As noted by the community, the reason we were able to enjoy a more calm release this time around, and that’s all the work that folks put in behind the scenes to improve how we manage the release. That’s what this theme celebrates, people putting in the work to make things better for the community.

Chill Vibes. In their official release announcement, the Kubernetes release team said the release was, “the first release that anyone can remember where we didn’t receive a single exception request after the enhancements freeze.”

Previous Stories and Upgrades

If you are looking at

  • upgrading EKS from 1.25 to 1.26 check out this story
  • upgrading EKS from 1.24 to 1.25 check out this story
  • upgrading EKS from 1.23 to 1.24 check out this story
  • upgrading EKS from 1.22 to 1.23 check out this story

Kuberentes 1.27- changes in this release

Freeze k8s.gcr.io image registry

Replacing the old image registry, k8s.gcr.io with registry.k8s.io which has been generally available for several months. This release of Kubernetes will not be published to the k8s.gcr.io registry any longer.
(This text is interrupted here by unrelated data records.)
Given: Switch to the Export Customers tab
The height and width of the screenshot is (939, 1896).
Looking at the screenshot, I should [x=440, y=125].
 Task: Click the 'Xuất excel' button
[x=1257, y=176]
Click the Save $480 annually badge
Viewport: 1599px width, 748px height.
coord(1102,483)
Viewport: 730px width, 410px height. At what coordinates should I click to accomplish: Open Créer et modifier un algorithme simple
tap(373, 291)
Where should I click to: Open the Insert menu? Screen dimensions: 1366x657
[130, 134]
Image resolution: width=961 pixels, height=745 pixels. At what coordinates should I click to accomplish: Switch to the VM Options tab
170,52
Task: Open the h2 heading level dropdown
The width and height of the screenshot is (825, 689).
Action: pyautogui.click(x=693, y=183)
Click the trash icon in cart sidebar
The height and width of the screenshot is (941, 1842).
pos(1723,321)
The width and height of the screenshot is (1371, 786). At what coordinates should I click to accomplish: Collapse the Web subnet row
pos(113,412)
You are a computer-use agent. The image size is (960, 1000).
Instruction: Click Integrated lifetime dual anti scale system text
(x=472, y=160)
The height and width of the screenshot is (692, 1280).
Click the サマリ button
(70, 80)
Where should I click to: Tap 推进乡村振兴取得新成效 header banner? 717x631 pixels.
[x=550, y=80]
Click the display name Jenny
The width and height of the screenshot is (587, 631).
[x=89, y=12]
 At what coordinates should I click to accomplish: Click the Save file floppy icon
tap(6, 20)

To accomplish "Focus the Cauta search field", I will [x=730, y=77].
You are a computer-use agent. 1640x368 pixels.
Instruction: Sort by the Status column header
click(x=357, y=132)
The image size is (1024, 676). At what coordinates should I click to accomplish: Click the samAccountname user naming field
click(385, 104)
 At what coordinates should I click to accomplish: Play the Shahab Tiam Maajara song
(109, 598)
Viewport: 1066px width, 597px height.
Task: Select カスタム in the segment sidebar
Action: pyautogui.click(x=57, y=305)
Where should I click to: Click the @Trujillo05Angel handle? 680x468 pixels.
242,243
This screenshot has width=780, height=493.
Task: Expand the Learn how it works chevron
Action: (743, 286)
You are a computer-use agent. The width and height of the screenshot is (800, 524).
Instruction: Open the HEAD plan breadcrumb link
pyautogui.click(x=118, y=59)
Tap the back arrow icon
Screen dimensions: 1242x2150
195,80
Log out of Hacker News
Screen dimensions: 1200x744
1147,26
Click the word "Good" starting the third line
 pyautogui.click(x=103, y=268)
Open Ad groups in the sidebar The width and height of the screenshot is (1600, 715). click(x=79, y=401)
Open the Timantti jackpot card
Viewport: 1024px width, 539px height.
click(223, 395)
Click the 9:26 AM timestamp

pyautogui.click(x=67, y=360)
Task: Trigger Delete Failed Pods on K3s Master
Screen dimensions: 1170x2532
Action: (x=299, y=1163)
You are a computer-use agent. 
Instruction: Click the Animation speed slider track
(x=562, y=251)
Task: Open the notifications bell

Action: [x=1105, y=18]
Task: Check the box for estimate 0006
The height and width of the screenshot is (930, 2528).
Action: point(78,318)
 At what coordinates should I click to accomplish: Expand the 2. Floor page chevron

SeccompDefault graduates to stable

To use seccomp profile defaulting, you must run the kubelet with the --seccomp-default command line flag enabled for each node where you want to use it. If enabled, the kubelet will use the RuntimeDefault seccomp profile by default, which is defined by the container runtime, instead of using the Unconfined (seccomp disabled) mode. The default profiles aim to provide a strong set of security defaults while preserving the functionality of the workload. It is possible that the default profiles differ between container runtimes and their release versions.

You can find detailed information about a possible upgrade and downgrade strategy in the related Kubernetes Enhancement Proposal (KEP): Enable seccomp by default.

Mutable scheduling directives for Jobs graduates to GA

This was introduced in v1.22 and started as a beta level, now it’s stable. In most cases a parallel job will want the pods to run with constraints, like all in the same zone, or all either on GPU model x or y but not a mix of both.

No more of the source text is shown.